Vielleicht hilft diese kleine Geschichte, dass Heimat und Heimatlosigkeit nicht nur örtlich miteinander in Verbindung stehen. Es ist auch das, was Du in Deiner Frage beschrieben hast.

Viele Menschen verlassen ihre Heimat und kommen nach Deutschland, um hier eine neue Heimat zu finden. Sie stoßen dabei jedoch auf viele Probleme. Einigen gelingt es sicher nicht, hier heimisch zu werden, andere wiederum schaffen das hervorragend.

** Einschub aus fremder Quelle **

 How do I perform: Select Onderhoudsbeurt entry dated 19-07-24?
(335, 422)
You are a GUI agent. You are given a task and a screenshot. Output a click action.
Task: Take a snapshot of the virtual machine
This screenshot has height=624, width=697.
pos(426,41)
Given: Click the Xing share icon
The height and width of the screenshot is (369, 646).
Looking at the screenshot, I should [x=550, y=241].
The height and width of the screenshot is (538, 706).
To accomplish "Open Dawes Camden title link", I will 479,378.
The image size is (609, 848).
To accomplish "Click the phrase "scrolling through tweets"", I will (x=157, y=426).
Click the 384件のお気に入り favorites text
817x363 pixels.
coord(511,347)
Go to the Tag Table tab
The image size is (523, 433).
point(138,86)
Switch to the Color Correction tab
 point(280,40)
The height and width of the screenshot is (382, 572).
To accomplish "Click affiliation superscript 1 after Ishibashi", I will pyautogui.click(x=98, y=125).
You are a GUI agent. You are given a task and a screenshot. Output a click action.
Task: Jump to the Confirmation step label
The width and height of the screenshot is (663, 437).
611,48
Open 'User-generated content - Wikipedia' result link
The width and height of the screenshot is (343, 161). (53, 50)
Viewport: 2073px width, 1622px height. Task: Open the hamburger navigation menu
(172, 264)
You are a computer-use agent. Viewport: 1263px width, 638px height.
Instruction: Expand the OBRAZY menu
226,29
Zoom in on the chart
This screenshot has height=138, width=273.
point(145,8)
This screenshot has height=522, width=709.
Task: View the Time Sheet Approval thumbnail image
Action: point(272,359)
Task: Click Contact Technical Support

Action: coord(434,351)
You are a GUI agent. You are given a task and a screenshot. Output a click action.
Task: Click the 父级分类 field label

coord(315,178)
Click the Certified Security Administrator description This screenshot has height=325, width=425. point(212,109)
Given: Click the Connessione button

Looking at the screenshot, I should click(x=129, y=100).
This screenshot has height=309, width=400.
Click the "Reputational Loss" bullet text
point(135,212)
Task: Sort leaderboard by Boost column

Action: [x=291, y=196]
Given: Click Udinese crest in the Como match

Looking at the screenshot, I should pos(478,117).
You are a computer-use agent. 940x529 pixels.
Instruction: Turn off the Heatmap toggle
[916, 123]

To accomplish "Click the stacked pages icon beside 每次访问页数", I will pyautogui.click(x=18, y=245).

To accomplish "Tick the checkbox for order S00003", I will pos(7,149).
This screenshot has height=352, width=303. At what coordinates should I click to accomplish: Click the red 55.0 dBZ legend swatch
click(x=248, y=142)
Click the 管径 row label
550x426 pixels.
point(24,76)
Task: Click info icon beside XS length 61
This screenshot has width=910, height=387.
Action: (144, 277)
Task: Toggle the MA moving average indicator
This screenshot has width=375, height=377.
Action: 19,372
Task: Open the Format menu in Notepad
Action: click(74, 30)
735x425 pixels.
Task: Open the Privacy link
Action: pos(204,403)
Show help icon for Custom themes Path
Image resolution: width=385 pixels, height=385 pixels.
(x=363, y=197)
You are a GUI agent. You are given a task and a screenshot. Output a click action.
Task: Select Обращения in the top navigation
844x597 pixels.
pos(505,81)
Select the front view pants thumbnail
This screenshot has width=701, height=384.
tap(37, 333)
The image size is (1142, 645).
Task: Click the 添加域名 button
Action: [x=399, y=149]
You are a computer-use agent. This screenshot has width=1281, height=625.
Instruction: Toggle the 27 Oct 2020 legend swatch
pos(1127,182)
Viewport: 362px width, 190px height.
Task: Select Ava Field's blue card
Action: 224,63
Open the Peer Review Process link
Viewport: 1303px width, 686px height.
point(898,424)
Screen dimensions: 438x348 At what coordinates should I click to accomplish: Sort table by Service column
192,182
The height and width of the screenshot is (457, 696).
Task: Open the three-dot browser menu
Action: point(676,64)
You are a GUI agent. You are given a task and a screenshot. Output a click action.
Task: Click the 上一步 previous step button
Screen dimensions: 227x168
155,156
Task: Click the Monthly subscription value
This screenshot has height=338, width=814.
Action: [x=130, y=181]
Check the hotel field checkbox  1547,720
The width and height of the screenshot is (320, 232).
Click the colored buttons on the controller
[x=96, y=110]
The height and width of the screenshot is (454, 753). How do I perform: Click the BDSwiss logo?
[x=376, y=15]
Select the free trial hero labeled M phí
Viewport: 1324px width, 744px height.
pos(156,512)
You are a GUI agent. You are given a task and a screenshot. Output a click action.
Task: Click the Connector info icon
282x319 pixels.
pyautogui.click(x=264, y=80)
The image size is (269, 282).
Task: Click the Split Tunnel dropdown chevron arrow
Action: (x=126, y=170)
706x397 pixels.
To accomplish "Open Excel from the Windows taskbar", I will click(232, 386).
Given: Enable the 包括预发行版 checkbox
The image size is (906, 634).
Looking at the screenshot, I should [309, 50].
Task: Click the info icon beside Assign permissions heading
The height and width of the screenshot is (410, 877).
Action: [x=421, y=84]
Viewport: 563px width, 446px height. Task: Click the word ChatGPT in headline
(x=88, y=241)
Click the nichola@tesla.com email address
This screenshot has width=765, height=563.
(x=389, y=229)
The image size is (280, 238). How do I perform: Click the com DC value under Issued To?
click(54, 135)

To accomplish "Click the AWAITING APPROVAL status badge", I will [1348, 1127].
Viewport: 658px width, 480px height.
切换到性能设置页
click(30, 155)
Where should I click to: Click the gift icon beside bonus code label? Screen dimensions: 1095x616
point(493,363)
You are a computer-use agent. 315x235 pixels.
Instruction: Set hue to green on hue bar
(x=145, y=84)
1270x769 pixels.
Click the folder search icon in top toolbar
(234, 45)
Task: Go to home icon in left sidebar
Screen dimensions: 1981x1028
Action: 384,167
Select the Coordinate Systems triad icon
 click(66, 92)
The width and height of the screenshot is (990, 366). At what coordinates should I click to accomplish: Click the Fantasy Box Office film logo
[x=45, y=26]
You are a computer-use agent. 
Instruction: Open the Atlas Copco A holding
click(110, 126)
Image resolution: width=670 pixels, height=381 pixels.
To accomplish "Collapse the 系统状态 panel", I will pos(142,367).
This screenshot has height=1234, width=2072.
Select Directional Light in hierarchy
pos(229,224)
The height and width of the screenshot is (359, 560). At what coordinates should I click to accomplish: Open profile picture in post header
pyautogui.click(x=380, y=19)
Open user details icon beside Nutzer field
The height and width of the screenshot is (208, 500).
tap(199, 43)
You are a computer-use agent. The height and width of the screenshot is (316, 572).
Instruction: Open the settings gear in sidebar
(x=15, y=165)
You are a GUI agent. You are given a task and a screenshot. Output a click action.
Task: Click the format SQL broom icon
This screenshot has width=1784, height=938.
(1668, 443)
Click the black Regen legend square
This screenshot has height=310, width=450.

Die Zugehörigkeit zum Volk ist eine Seite. Aber auch als "Volksfremder" kann man eine Verbundenheit entwickeln. Örtlichkeiten mögen eine große Rolle spielen, wenn es um das "wohl fühlen" geht. Aber auch die "Religion" würde ich nicht außer Acht lassen. Insbesondere Christen und Muslime stoßen im jeweils anderen Land durchaus auf Probleme. Es dürfte Muslimen und Christen durchaus leichter fallen, eine Heimat zu finden, wenn man auf Gleichgesinnte trifft. Das schließt Toleranz für andere Kulturen nicht aus.

Ich hoffe, Dir hilft meine Antwort etwas weiter, dieses Thema von mehreren Seiten zu betrachten.

HektorPedo  17.02.2012, 11:27

Ich teile meinen Stern gern mit Dir!